» **EXERCISE OBJECTIVE**:
Beneath this line sits some data. Return only its lines from the one holding "Switch to the Roofing section" through the one holding "This screenshot has height=819, width=1456.", inclusive, exactly, with the images removed.

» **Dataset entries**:
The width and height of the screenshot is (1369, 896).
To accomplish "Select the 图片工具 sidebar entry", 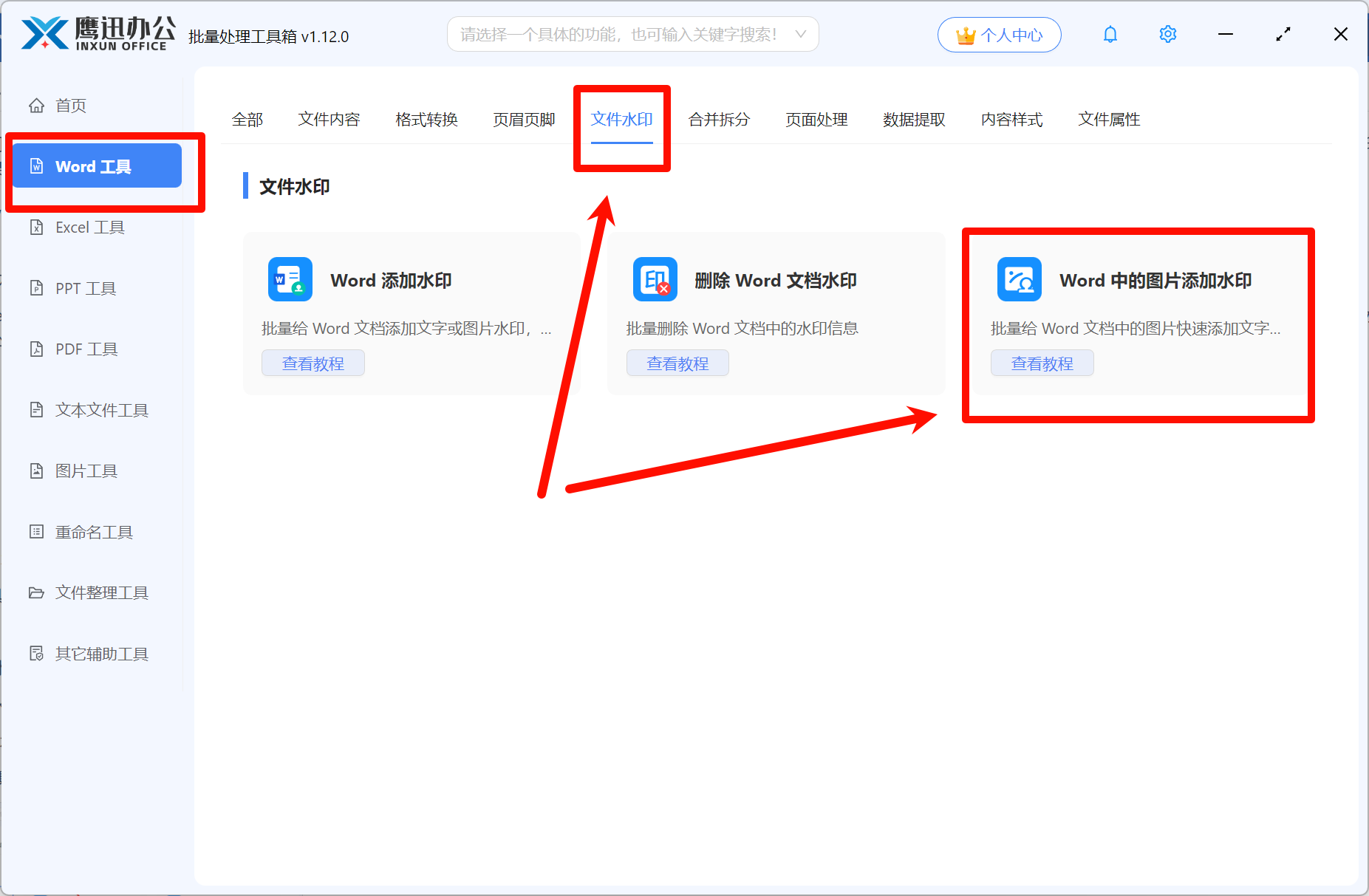I will pos(86,471).
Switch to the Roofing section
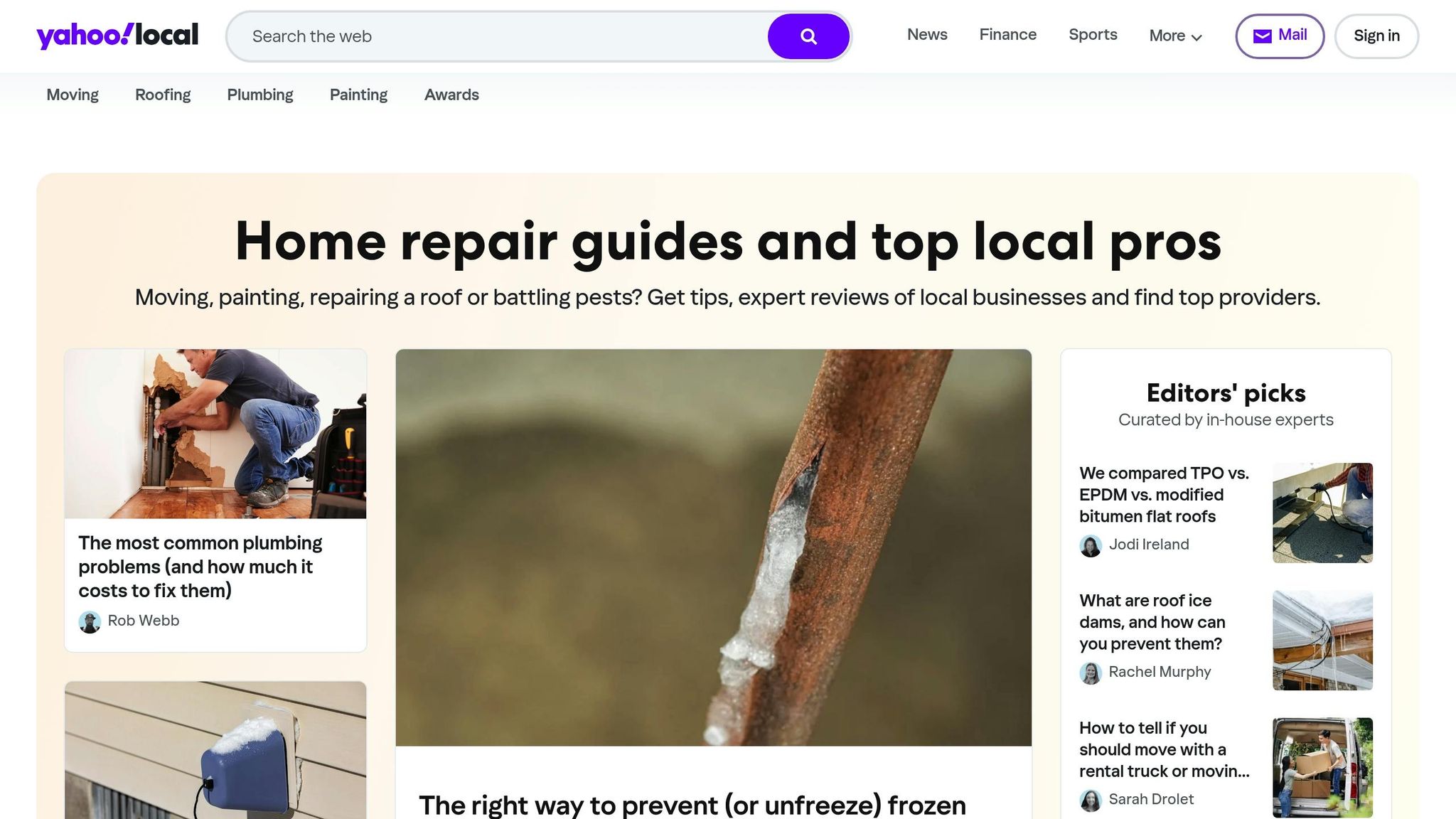 tap(163, 95)
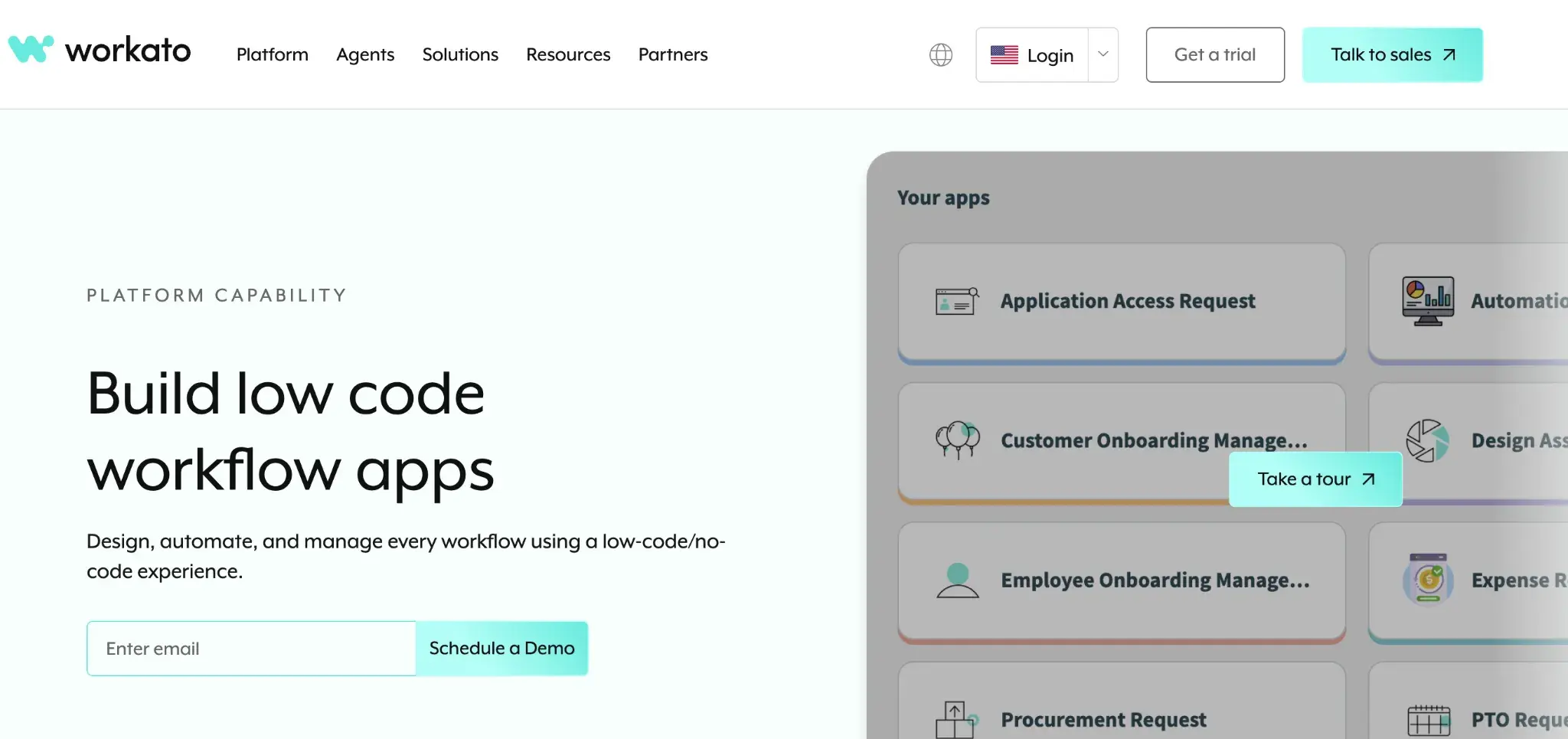The width and height of the screenshot is (1568, 739).
Task: Click the Talk to sales button
Action: (x=1392, y=54)
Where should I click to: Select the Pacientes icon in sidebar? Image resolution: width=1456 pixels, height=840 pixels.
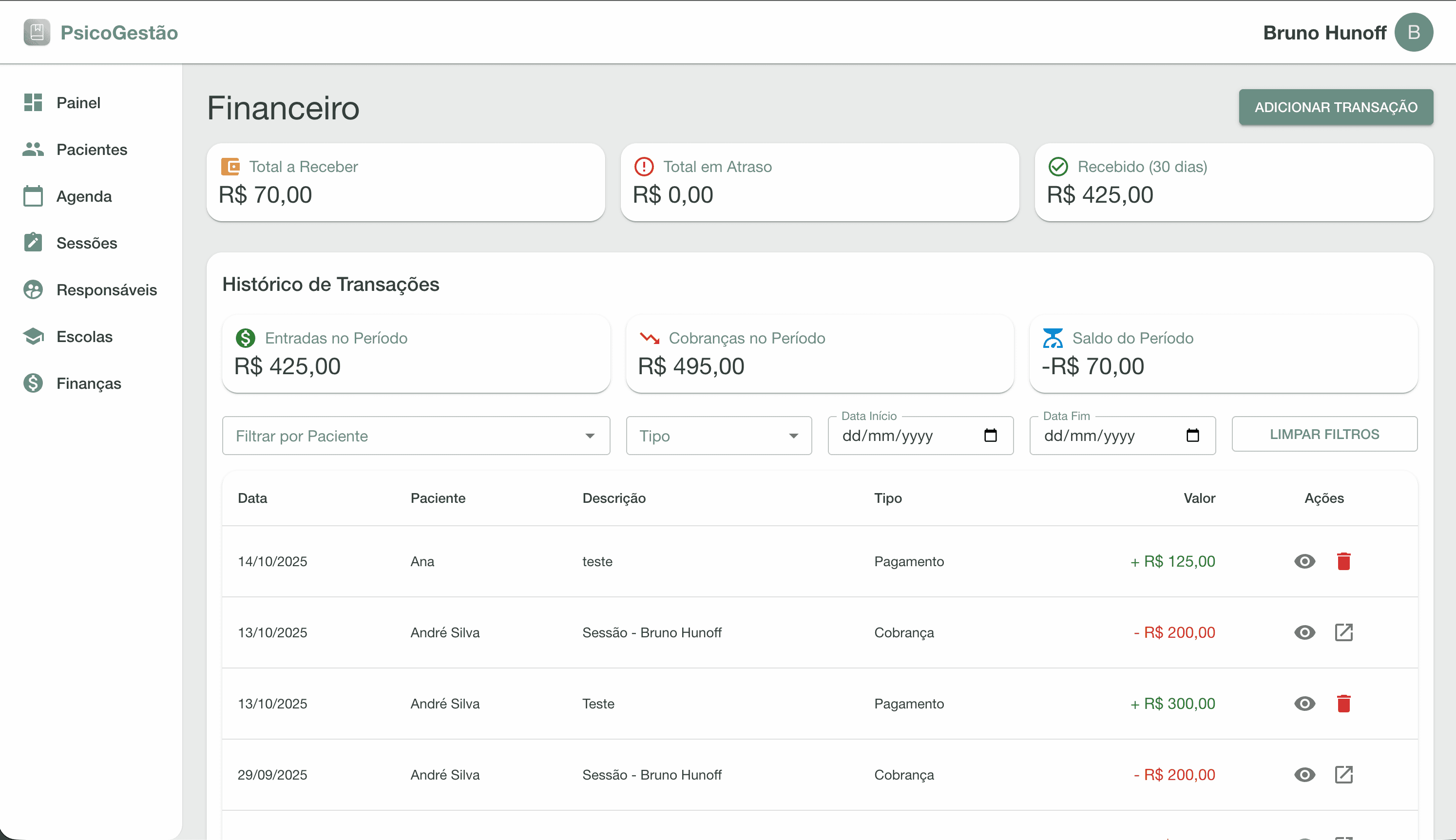click(32, 149)
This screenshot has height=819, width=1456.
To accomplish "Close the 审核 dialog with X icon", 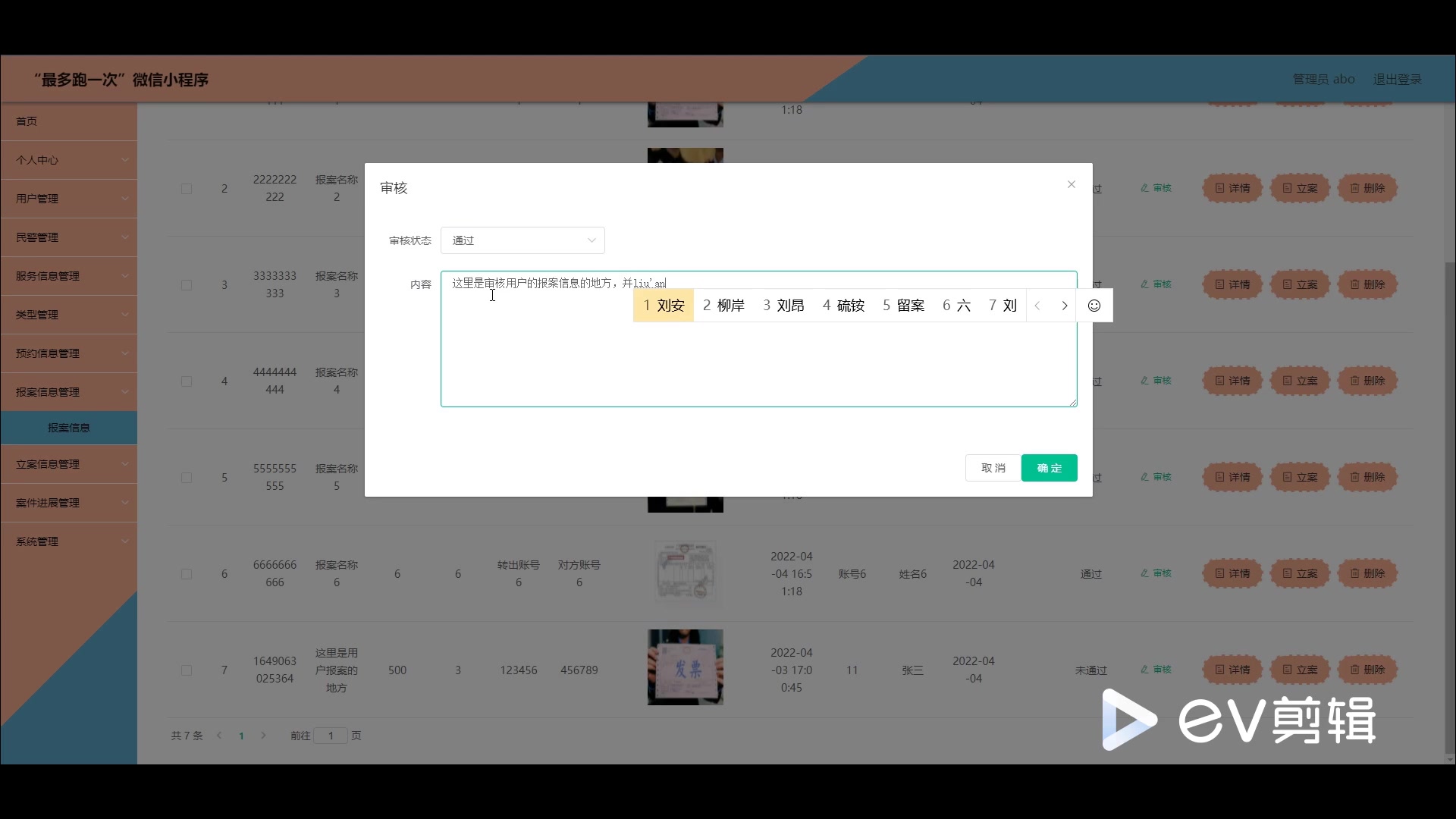I will pos(1071,184).
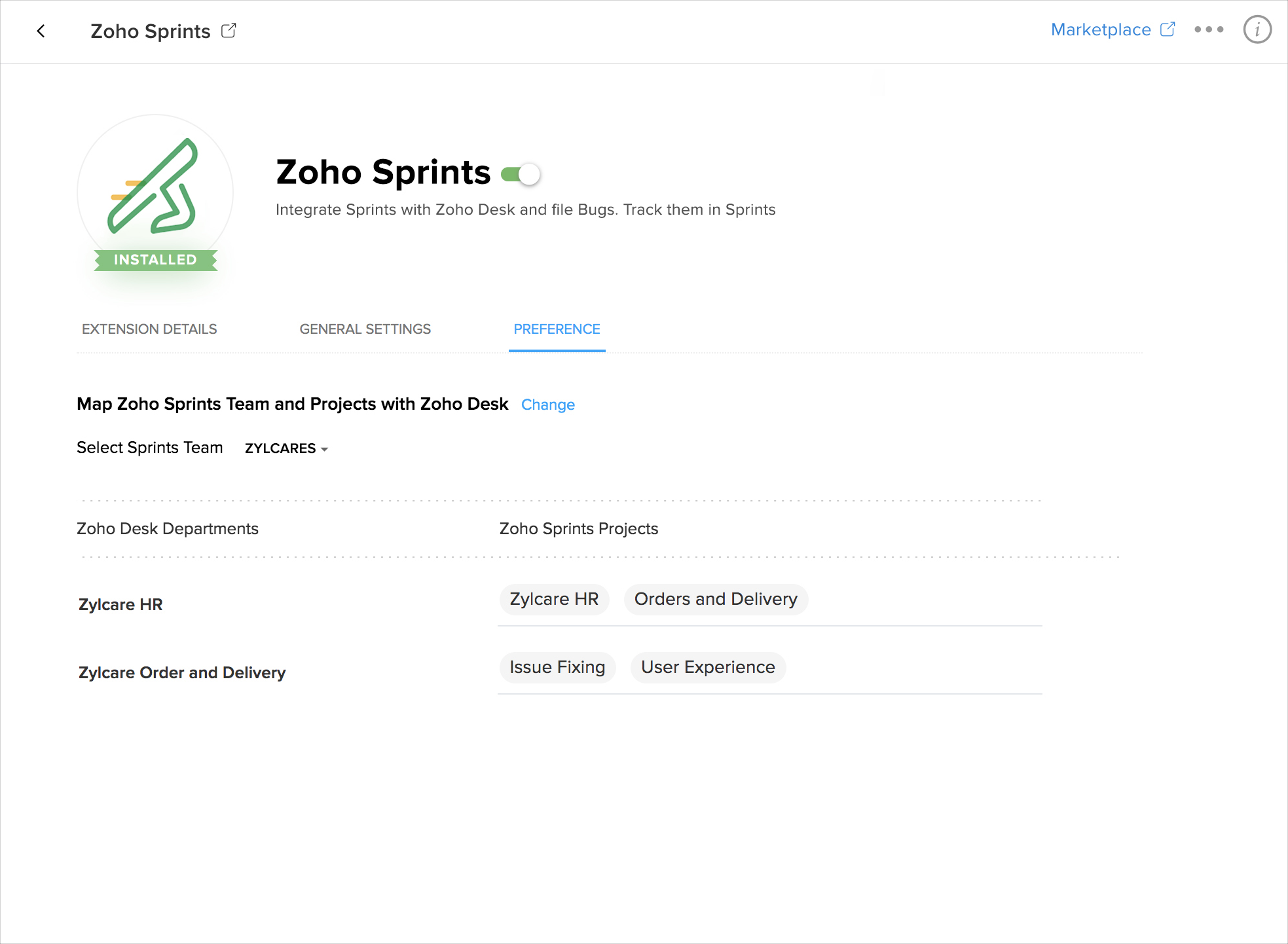Switch to the Extension Details tab
Viewport: 1288px width, 944px height.
[149, 329]
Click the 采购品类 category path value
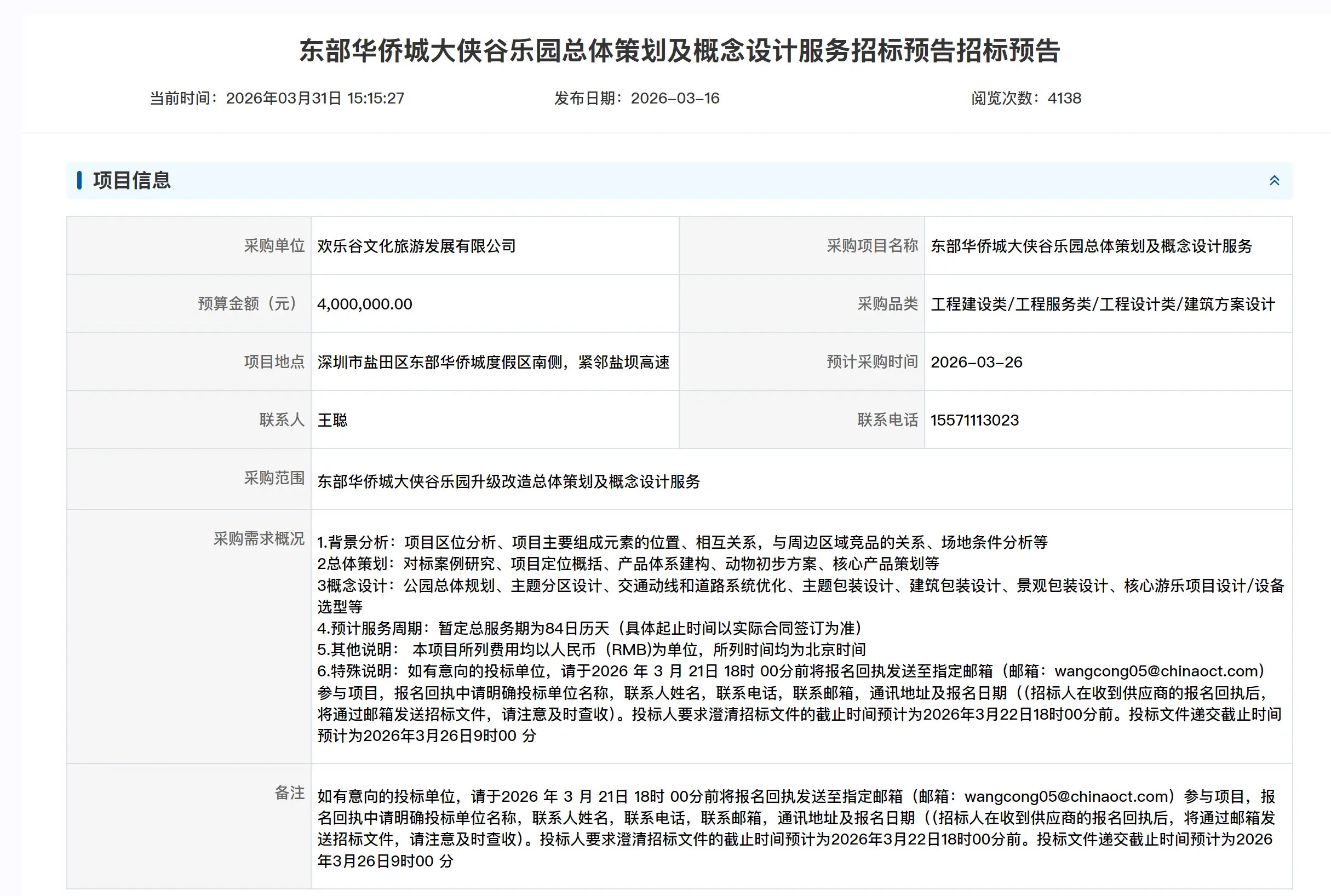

» **OUTPUT FOR THIS EXERCISE**:
Switch to the Roofing section
 tap(163, 95)
The width and height of the screenshot is (1568, 739).
Task: Click the Talk to sales button
Action: (x=1392, y=54)
Where should I click to: Select the Pacientes icon in sidebar? Image resolution: width=1456 pixels, height=840 pixels.
click(32, 149)
This screenshot has height=819, width=1456.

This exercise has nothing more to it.